Tore Djupedal
Birth Date: 1950

Artist Gallery
Tore Djupedal was born in Norway and moved to the United States with his mother and siblings when he was four; his father was already there. Djupedal remembers going to the Empire State Building and wandering around the canyons of Manhattan holding his father’s hand. Djupedal grew up in Ohio but has lived in many places: Fort Lauderdale, Santa Fe, Chicago, Los Angeles, Albuquerque, and Miami. He has also spent time in Canada and Europe. Tore and his wife, Tanja, and their 15-month-old twin boys, Rembrandt and Romeo, were born in Portland, Oregon which the family now calls home. Djupedal has experimented with nearly all mediums in his artwork, though painting with oil is his medium of choice. Sculpturally, he has worked with clay, steel, stone, wood, blown, glass, bronze and discarded plastics. In two dimensions he has tried acrylic, watercolor, pencil, pen and ink, oil stick, gouache, pastels and house paint. As a child, Djupedal was always drawing or playing with Lincoln Logs, an Erector Set, Play-Doh and an Etch-a-Sketch. He attended a few art classes where he made animals and other objects with clay. He and his siblings received plenty of encouragement from their parents, always visiting museums on their yearly vacations. Eventually, all but Tore gravitated toward music. One sister is an opera singer and voice teacher, the other a pianist. His brother runs a museum in Norway, plays guitar and writes. Their father was an engineer. Tore said “He used to joke that he couldn’t think straight without a pencil in his hand. At the end of his career he designed both a new steel mill and a containerized shipping facility but was equally skilled with intimate projects.
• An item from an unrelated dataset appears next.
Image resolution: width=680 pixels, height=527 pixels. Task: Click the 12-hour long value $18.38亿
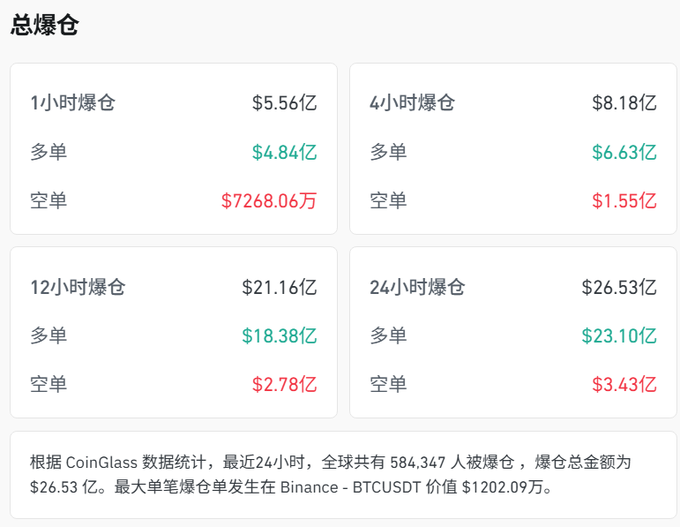point(279,336)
White we were young he showed us how to carve and work with wood, something he passed on to us form his own father, a master carver. The last thing he made was a lovely cherry wood dining room table”. Djupedal took only one art class in high school. Afterward he returned to Norway for a year and made a conscious decision to become an artist. He went to Ohio State University and earned his BFA. He taught for three years at the Canton Museum of Art, but found that it took so much time to be a competent teacher that there was none left for his own art, so he gave up teaching. Ever since I was a young man I wanted nothing else but to be an artist said Djupedal. “It seemed at that time like the finest kind of life. Creating objects of beauty and passion”.